Top executives from the Big Three failed last month to convince a skeptical Congress that they were worthy of $25 billion in loans. House Speaker Nancy Pelosi, D-Calif., and Senate Majority Leader Harry Reid, D-Nev., ordered them to outline major changes, including the elimination of lavish executive pay packages and assurances that taxpayers would be reimbursed for the loans.
All three companies are filing separate plans. Congressional hearings are planned for Thursday and Friday.
“I believe the industry will make a compelling case for bridge loans that will allow the companies to return to firm financial footing,” said Sen. Carl Levin, D-Mich.
GM will outline efforts to negotiate swapping some of the company’s debt for equity stakes in the automaker, either shares or warrants for them, said two people briefed on the company’s plan.

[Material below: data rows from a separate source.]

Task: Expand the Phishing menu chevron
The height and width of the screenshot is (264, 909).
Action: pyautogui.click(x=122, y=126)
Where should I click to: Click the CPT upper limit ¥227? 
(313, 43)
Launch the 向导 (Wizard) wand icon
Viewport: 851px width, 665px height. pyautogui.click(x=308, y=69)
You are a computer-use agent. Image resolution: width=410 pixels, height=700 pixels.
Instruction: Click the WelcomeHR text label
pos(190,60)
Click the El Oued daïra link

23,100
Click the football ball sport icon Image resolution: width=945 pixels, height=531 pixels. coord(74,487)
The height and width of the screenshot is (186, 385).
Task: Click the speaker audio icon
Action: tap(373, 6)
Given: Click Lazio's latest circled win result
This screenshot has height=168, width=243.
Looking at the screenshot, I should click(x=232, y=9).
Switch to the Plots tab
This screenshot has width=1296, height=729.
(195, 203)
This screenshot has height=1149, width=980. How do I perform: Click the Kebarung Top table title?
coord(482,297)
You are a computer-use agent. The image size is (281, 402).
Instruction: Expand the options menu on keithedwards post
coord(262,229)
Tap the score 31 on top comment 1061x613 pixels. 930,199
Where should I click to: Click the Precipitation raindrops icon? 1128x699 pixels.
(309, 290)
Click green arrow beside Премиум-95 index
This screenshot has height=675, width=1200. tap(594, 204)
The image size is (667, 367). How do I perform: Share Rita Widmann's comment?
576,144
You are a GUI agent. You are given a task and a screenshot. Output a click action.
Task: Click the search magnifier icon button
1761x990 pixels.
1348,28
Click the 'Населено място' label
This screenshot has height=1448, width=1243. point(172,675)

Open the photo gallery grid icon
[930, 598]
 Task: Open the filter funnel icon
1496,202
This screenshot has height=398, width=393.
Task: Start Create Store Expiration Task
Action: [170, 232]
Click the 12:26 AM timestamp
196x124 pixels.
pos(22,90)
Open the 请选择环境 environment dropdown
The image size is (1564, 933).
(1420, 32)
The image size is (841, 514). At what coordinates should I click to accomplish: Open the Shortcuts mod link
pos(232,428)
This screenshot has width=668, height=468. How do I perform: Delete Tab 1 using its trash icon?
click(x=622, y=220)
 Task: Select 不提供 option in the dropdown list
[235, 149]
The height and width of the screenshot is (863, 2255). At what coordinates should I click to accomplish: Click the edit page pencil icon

With eight separate brands, GM will also discuss efforts to shed brands but it would prefer to sell them instead of shutting down Pontiac, Saturn or Saab, said one of the people briefed on the plan. Killing off brands, like GM did with Oldsmobile in 2004, would require cash the company doesn’t have, the person said. The people briefed on GM’s preparations didn’t want to be identified because the plan hadn’t been completed.
Some members of Congress have urged the Big Three executives to take major pay cuts as part of the deal. Chrysler Chief Executive Robert Nardelli said he would work for $1 a year, and a similar commitment is expected from GM CEO Rick Wagoner. Ford plans to include a pay cut for Ford CEO Alan Mulally, although the size of the cut was not immediately available.
Chrysler is expected to outline changes that would include a swap of debt in the company for equity stakes and reductions in some vehicle models, according to a person who was briefed on the plan. The person spoke on condition of anonymity because the discussions were private.
Ford, meanwhile, is not expected to immediately seek the loans. Mulally told Congress last month that the company would only seek funding if the U.S. market continued to deteriorate. He mortgaged factories to arrange a $23.4 billion credit line shortly after taking over the company in 2006 and he has said Ford can last at least until 2010.
Cash stockpiles at GM and Chrysler are dangerously close to the minimum amount required to run the companies, meaning they could have trouble paying all their bills by the end of the year.
GM, according to its quarterly report filed with the Securities and Exchange Commission, owes creditors $45 billion and it must pay more than $7.5 billion early in 2010 to a United Auto Workers trust fund that will take over retiree health care payments.
Ford owes more than $26 billion, with $6.3 billion due to its UAW trust fund at the end of 2009. Chrysler, a private company, does not have to open its books, but its CEO, Nardelli, has said it would be difficult for the company to make it without federal aid. All three likely are negotiating with the UAW for delays in payments to the trusts.